[Word and element locating data]

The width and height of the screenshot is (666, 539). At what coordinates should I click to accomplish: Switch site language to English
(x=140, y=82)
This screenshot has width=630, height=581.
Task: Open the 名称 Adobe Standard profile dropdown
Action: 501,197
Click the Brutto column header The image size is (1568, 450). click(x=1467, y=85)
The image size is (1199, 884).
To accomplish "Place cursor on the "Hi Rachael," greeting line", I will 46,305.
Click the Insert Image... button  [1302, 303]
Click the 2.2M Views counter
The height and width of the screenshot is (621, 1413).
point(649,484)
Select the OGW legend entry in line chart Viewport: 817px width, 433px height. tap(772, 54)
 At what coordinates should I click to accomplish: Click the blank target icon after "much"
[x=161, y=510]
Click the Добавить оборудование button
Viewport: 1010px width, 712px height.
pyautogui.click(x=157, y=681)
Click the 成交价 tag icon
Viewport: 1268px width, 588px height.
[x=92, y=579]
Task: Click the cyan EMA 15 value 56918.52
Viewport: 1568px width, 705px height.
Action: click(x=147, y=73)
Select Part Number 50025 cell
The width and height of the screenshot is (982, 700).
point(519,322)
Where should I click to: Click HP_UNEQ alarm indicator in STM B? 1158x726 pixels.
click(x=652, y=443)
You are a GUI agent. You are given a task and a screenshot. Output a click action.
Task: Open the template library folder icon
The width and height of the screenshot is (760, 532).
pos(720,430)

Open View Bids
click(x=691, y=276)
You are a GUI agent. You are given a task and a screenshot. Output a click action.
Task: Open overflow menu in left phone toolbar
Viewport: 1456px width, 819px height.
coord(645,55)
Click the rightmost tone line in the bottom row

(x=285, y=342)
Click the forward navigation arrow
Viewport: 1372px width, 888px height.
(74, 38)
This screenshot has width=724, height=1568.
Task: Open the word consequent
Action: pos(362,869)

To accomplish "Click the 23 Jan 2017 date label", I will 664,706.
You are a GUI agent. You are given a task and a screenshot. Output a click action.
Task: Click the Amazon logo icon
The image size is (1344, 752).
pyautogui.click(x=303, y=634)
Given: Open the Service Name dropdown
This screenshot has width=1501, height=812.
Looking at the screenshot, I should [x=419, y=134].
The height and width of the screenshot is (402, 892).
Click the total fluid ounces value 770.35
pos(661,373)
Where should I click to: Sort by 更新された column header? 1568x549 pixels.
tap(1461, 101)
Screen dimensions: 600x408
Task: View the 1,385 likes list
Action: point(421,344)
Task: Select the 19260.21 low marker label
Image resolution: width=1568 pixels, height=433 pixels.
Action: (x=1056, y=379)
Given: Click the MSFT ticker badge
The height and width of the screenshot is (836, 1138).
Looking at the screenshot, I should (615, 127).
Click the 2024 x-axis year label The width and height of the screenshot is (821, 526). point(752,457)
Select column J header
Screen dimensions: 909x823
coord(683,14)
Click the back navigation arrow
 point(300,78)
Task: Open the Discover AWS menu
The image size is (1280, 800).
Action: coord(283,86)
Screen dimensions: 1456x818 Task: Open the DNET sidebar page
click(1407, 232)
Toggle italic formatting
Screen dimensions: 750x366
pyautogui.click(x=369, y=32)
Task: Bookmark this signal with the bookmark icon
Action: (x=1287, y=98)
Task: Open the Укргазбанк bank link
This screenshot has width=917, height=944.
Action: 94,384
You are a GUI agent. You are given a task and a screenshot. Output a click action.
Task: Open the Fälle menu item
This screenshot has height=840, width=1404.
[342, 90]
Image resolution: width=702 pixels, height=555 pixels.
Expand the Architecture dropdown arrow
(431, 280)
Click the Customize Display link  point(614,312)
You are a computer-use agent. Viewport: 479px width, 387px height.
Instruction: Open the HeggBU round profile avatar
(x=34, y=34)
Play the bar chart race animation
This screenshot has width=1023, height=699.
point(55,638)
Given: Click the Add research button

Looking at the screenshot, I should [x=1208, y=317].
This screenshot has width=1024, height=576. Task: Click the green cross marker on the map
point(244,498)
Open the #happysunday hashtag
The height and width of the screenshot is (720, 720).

WHAT IS EXPECTED:
Present the lines above as a Markdown table with the columns "Row" and "Line", numbering each row and leaving out blank lines.

ANSWER IN FULL:
| Row | Line |
|---|---|
| 1 | The width and height of the screenshot is (666, 539). At what coordinates should I click to accomplish: Switch site language to English |
| 2 | (x=140, y=82) |
| 3 | This screenshot has width=630, height=581. |
| 4 | Task: Open the 名称 Adobe Standard profile dropdown |
| 5 | Action: 501,197 |
| 6 | Click the Brutto column header The image size is (1568, 450). click(x=1467, y=85) |
| 7 | The image size is (1199, 884). |
| 8 | To accomplish "Place cursor on the "Hi Rachael," greeting line", I will 46,305. |
| 9 | Click the Insert Image... button  [1302, 303] |
| 10 | Click the 2.2M Views counter |
| 11 | The height and width of the screenshot is (621, 1413). |
| 12 | point(649,484) |
| 13 | Select the OGW legend entry in line chart Viewport: 817px width, 433px height. tap(772, 54) |
| 14 |  At what coordinates should I click to accomplish: Click the blank target icon after "much" |
| 15 | [x=161, y=510] |
| 16 | Click the Добавить оборудование button |
| 17 | Viewport: 1010px width, 712px height. |
| 18 | pyautogui.click(x=157, y=681) |
| 19 | Click the 成交价 tag icon |
| 20 | Viewport: 1268px width, 588px height. |
| 21 | [x=92, y=579] |
| 22 | Task: Click the cyan EMA 15 value 56918.52 |
| 23 | Viewport: 1568px width, 705px height. |
| 24 | Action: click(x=147, y=73) |
| 25 | Select Part Number 50025 cell |
| 26 | The width and height of the screenshot is (982, 700). |
| 27 | point(519,322) |
| 28 | Where should I click to: Click HP_UNEQ alarm indicator in STM B? 1158x726 pixels. |
| 29 | click(x=652, y=443) |
| 30 | You are a GUI agent. You are given a task and a screenshot. Output a click action. |
| 31 | Task: Open the template library folder icon |
| 32 | The width and height of the screenshot is (760, 532). |
| 33 | pos(720,430) |
| 34 | Open View Bids |
| 35 | click(x=691, y=276) |
| 36 | You are a GUI agent. You are given a task and a screenshot. Output a click action. |
| 37 | Task: Open overflow menu in left phone toolbar |
| 38 | Viewport: 1456px width, 819px height. |
| 39 | coord(645,55) |
| 40 | Click the rightmost tone line in the bottom row |
| 41 | (x=285, y=342) |
| 42 | Click the forward navigation arrow |
| 43 | Viewport: 1372px width, 888px height. |
| 44 | (74, 38) |
| 45 | This screenshot has width=724, height=1568. |
| 46 | Task: Open the word consequent |
| 47 | Action: pos(362,869) |
| 48 | To accomplish "Click the 23 Jan 2017 date label", I will 664,706. |
| 49 | You are a GUI agent. You are given a task and a screenshot. Output a click action. |
| 50 | Task: Click the Amazon logo icon |
| 51 | The image size is (1344, 752). |
| 52 | pyautogui.click(x=303, y=634) |
| 53 | Given: Open the Service Name dropdown |
| 54 | This screenshot has width=1501, height=812. |
| 55 | Looking at the screenshot, I should [x=419, y=134]. |
| 56 | The height and width of the screenshot is (402, 892). |
| 57 | Click the total fluid ounces value 770.35 |
| 58 | pos(661,373) |
| 59 | Where should I click to: Sort by 更新された column header? 1568x549 pixels. |
| 60 | tap(1461, 101) |
| 61 | Screen dimensions: 600x408 |
| 62 | Task: View the 1,385 likes list |
| 63 | Action: point(421,344) |
| 64 | Task: Select the 19260.21 low marker label |
| 65 | Image resolution: width=1568 pixels, height=433 pixels. |
| 66 | Action: (x=1056, y=379) |
| 67 | Given: Click the MSFT ticker badge |
| 68 | The height and width of the screenshot is (836, 1138). |
| 69 | Looking at the screenshot, I should (615, 127). |
| 70 | Click the 2024 x-axis year label The width and height of the screenshot is (821, 526). point(752,457) |
| 71 | Select column J header |
| 72 | Screen dimensions: 909x823 |
| 73 | coord(683,14) |
| 74 | Click the back navigation arrow |
| 75 |  point(300,78) |
| 76 | Task: Open the Discover AWS menu |
| 77 | The image size is (1280, 800). |
| 78 | Action: coord(283,86) |
| 79 | Screen dimensions: 1456x818 Task: Open the DNET sidebar page |
| 80 | click(1407, 232) |
| 81 | Toggle italic formatting |
| 82 | Screen dimensions: 750x366 |
| 83 | pyautogui.click(x=369, y=32) |
| 84 | Task: Bookmark this signal with the bookmark icon |
| 85 | Action: (x=1287, y=98) |
| 86 | Task: Open the Укргазбанк bank link |
| 87 | This screenshot has width=917, height=944. |
| 88 | Action: 94,384 |
| 89 | You are a GUI agent. You are given a task and a screenshot. Output a click action. |
| 90 | Task: Open the Fälle menu item |
| 91 | This screenshot has height=840, width=1404. |
| 92 | [342, 90] |
| 93 | Image resolution: width=702 pixels, height=555 pixels. |
| 94 | Expand the Architecture dropdown arrow |
| 95 | (431, 280) |
| 96 | Click the Customize Display link  point(614,312) |
| 97 | You are a computer-use agent. Viewport: 479px width, 387px height. |
| 98 | Instruction: Open the HeggBU round profile avatar |
| 99 | (x=34, y=34) |
| 100 | Play the bar chart race animation |
| 101 | This screenshot has width=1023, height=699. |
| 102 | point(55,638) |
| 103 | Given: Click the Add research button |
| 104 | Looking at the screenshot, I should [x=1208, y=317]. |
| 105 | This screenshot has width=1024, height=576. Task: Click the green cross marker on the map |
| 106 | point(244,498) |
| 107 | Open the #happysunday hashtag |
| 108 | The height and width of the screenshot is (720, 720). |